Drawing in a loud breath, the sound steady, the man set his back against the side of the car.

“We need to move.” Catching Sherlock’s startled look, his captor pressed his lips together. “We’re too obvious a target, and I can’t get a shot like this.”

“Cover,” Sherlock muttered, catching on. The man nodded, and Sherlock closed his eyes, brow creasing as he pictured what little of the terrain he’d glimpsed during their mad dash away from the first shot. Despite the dark, his memory still lit up with familiar clarity. “There’s a wall,” he said, eyes flashing open. His captor stared at him, mouth opening around his heavy breathing, tongue pressed to his bottom lip in a calculating expression.

Sherlock was expecting the question as it came, “How do you know?”
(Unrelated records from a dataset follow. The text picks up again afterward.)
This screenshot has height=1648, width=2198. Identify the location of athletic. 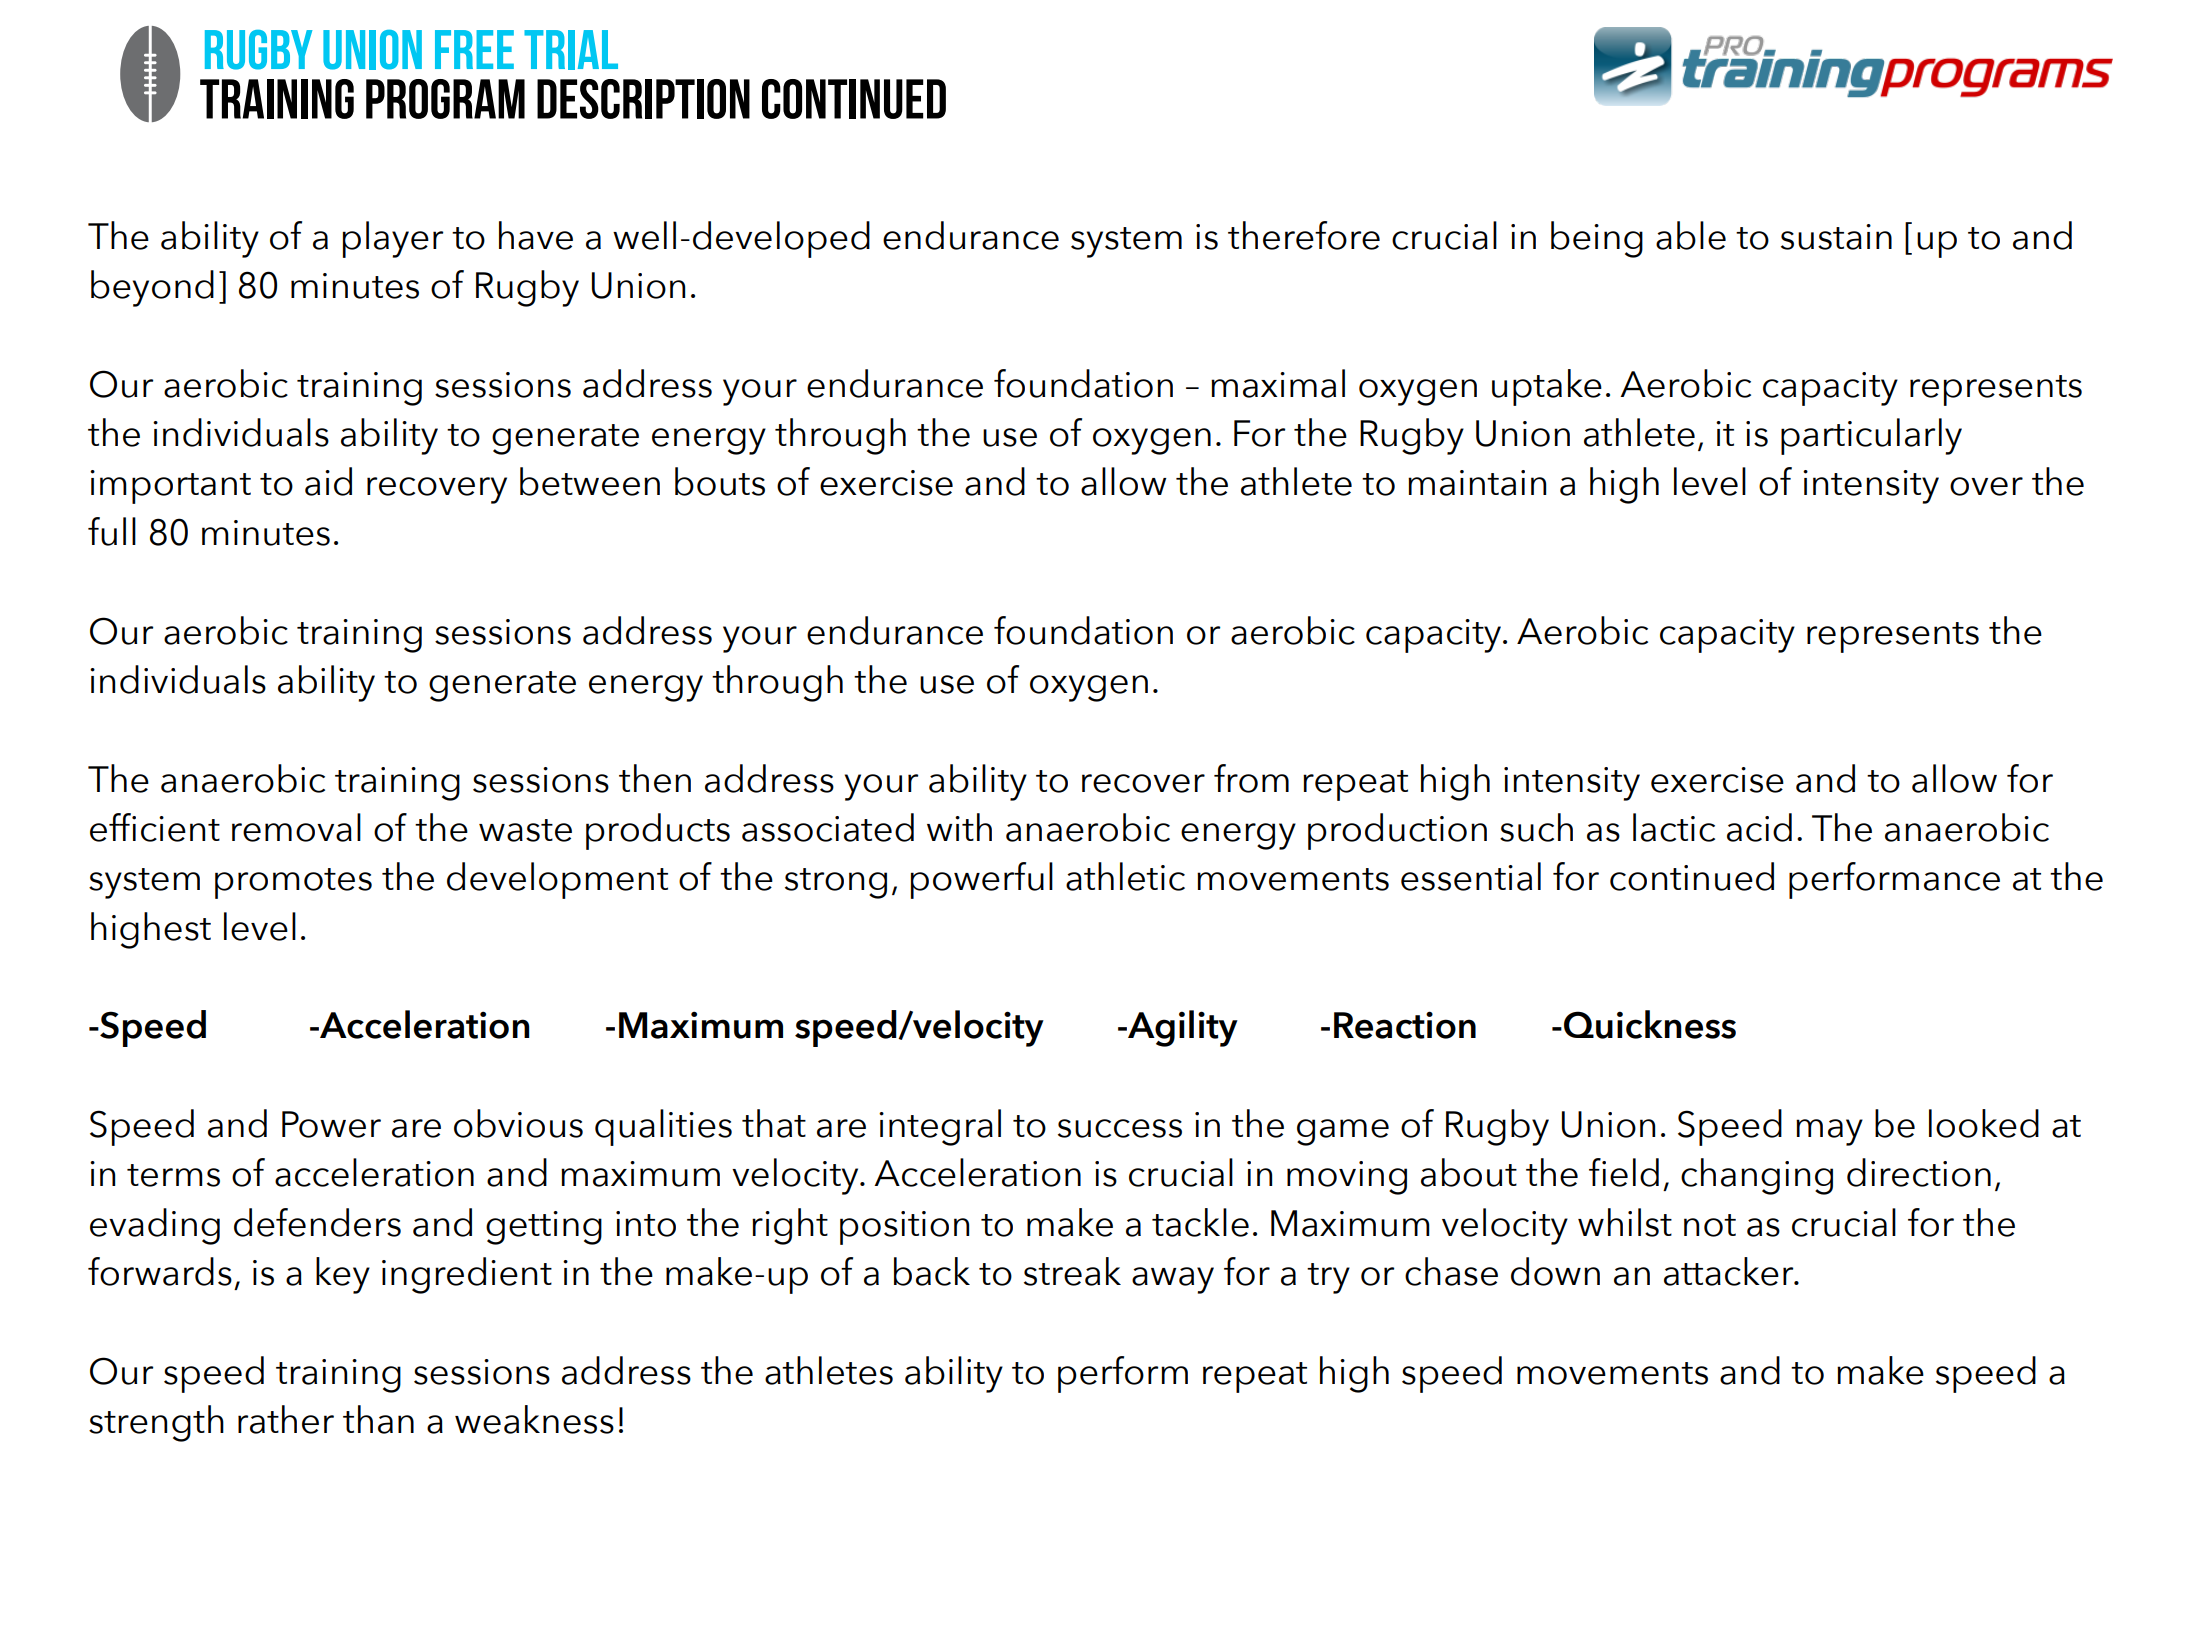
(1125, 876).
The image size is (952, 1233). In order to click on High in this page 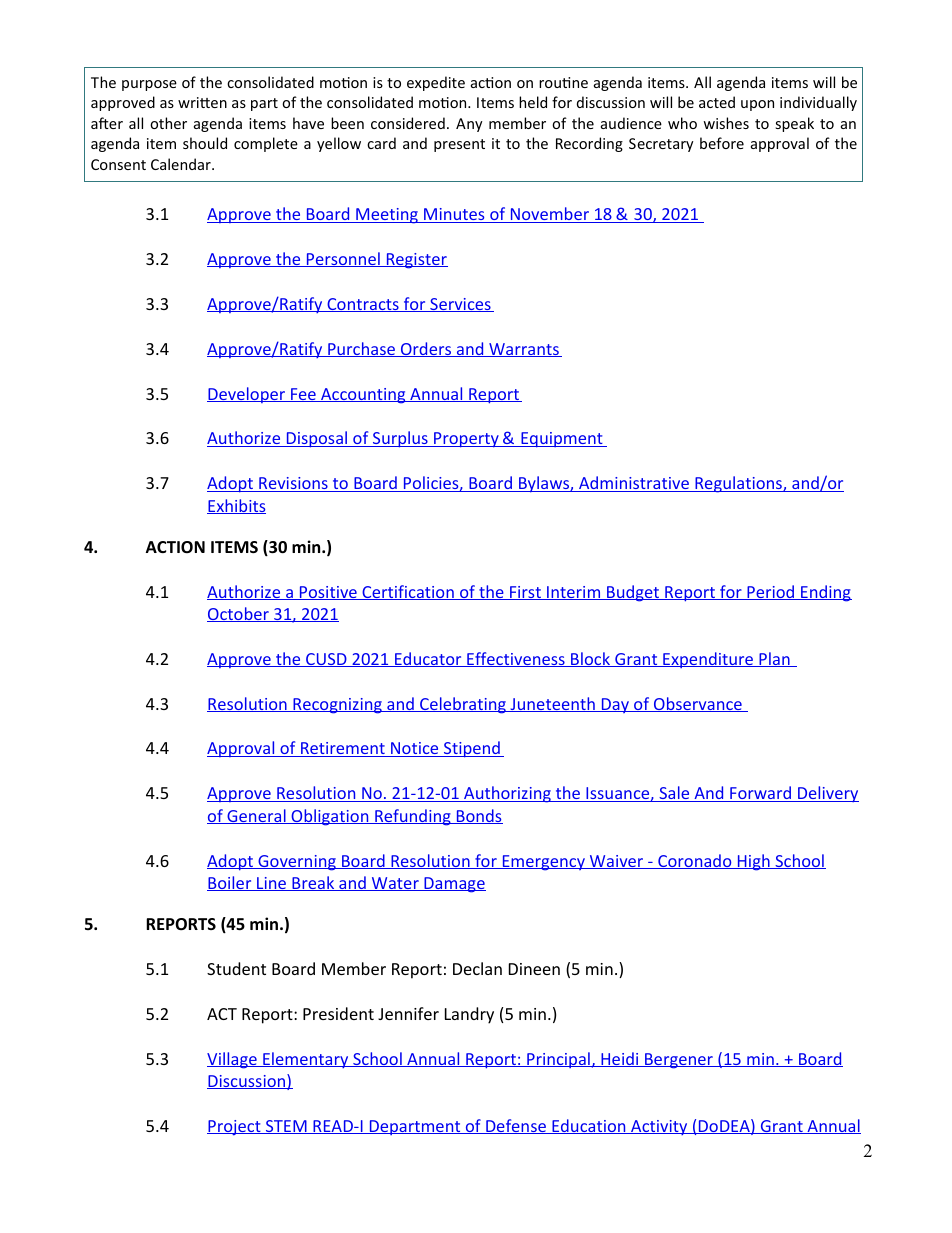, I will do `click(753, 862)`.
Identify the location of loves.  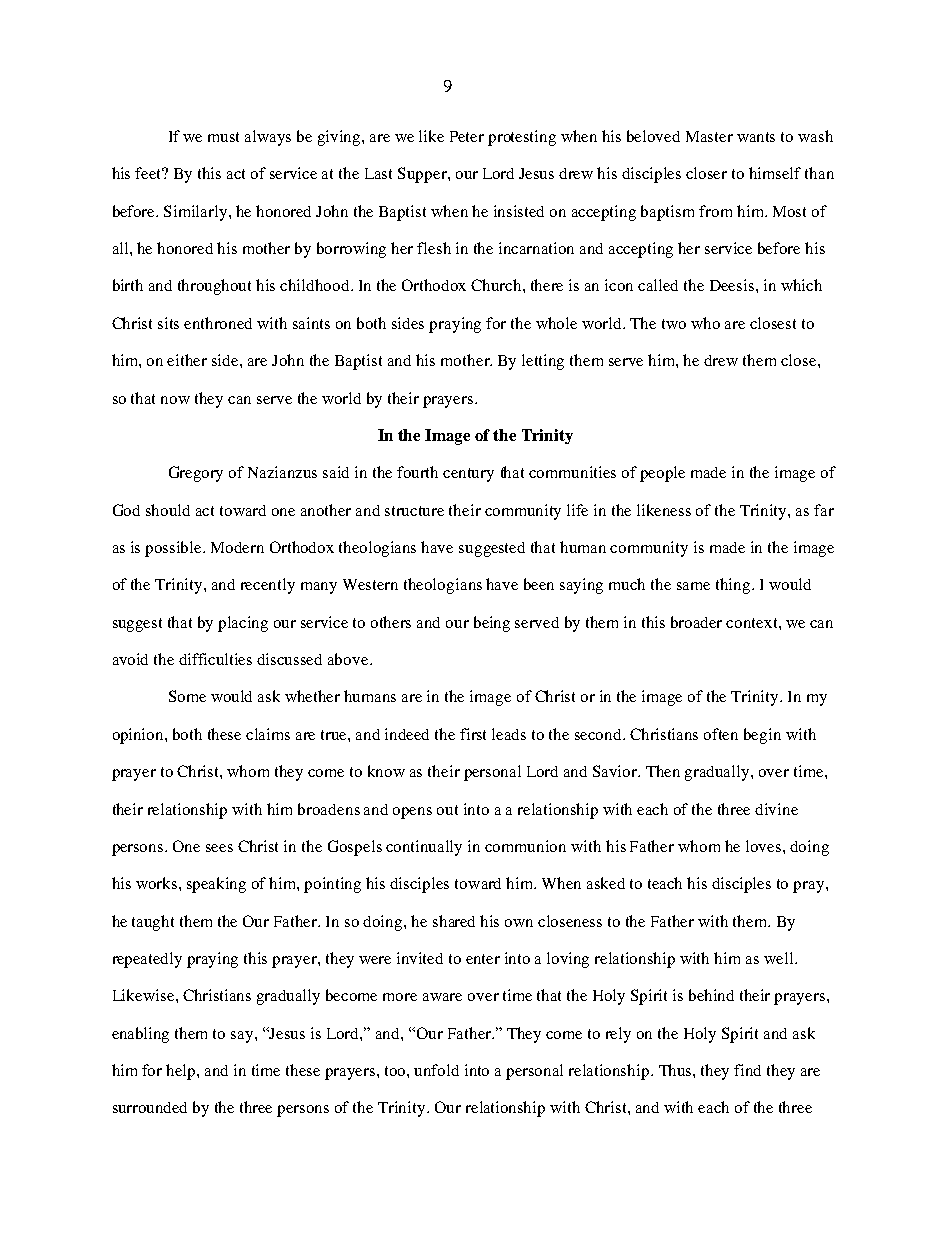
(765, 846).
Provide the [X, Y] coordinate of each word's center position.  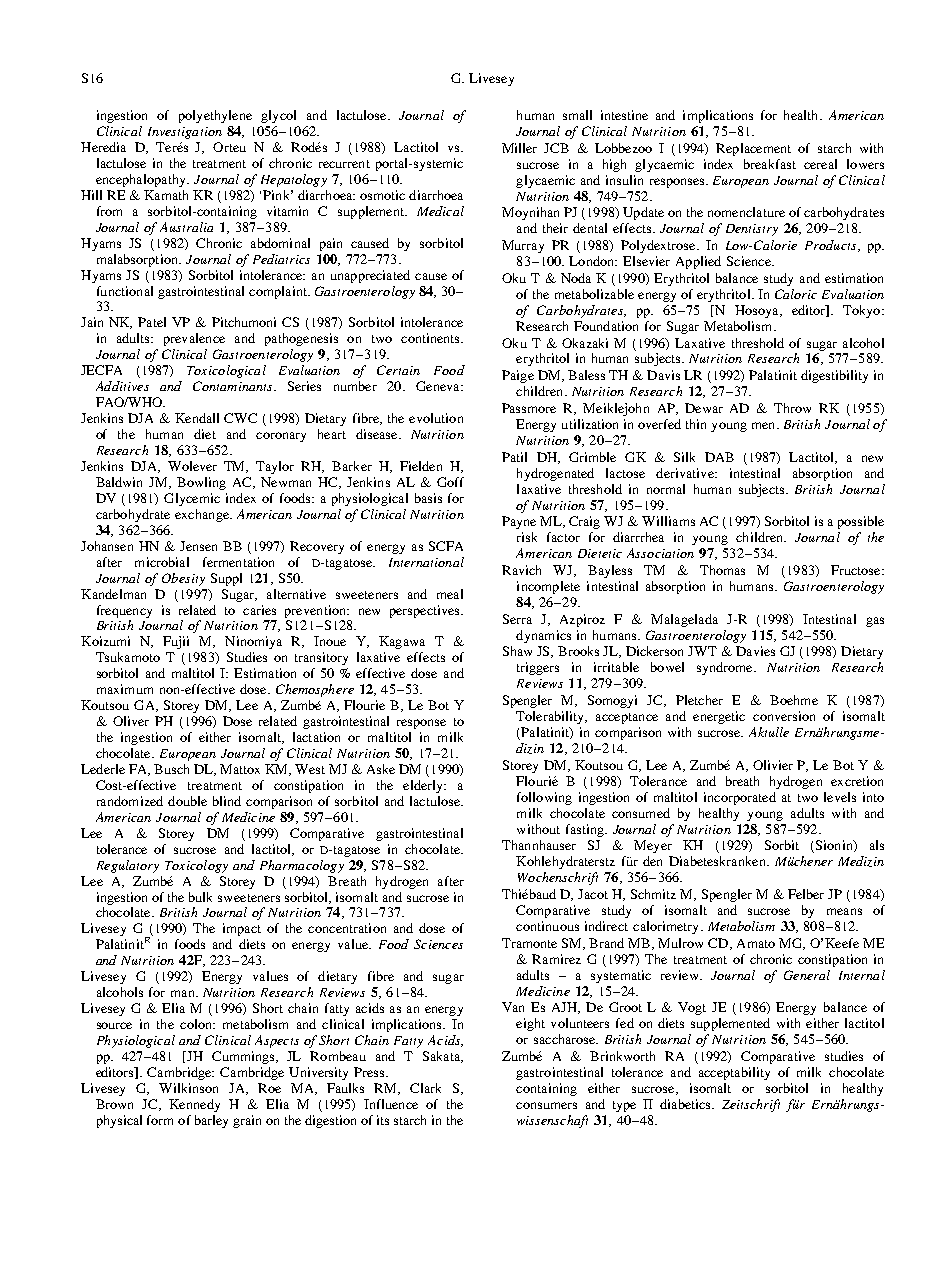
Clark [425, 1088]
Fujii [176, 642]
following [544, 798]
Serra [517, 619]
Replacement [753, 149]
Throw [792, 408]
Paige [518, 376]
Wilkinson [188, 1088]
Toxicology [196, 866]
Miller [519, 148]
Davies [755, 651]
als [877, 845]
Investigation [185, 133]
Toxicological [226, 371]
“I saw it,” Sherlock replied, eyes tracking over the desert stretching before them, analyzing how far the wall must be from their current position. “Small and crumbling, but large enough if we duck down.” His captor still looked skeptical. Scowling, Sherlock snapped, “You have a better idea?”

The reaction to his words was immediate, the man’s face closing off, his eyes hardening. But instead of retorting, he shook his head. “How far?” he asked.

“Maybe three meters, southwest from the front of the car.” He glanced that way, the man’s eyes following. Refusing to leave space for his captor to second-guess the plan, Sherlock added, “I’ll go first.”

Blue eyes flashed toward him, the man’s pale eyebrows lowering in a dubious expression. But yet again, he seemed willing to trust Sherlock. Or elected to do so over grappling with the unseen danger on his own. He nodded, the movement curt.

“Good.” Rolling his stiff shoulders, trying to force a facade of confidence he did not feel, Sherlock nodded back. “Cover me?” Another terse nod and Sherlock breathed out a rush of air to settle his nerves. “Okay. Let’s go.”

Body thrumming with anticipation, Sherlock closed his eyes in a brief plea that it wasn’t a mistake, placing trust in his captor. When he opened them again, he glanced toward the man to gauge his readiness. He saw nothing but firm resolve, a steely gaze, thin lips pressed into a line.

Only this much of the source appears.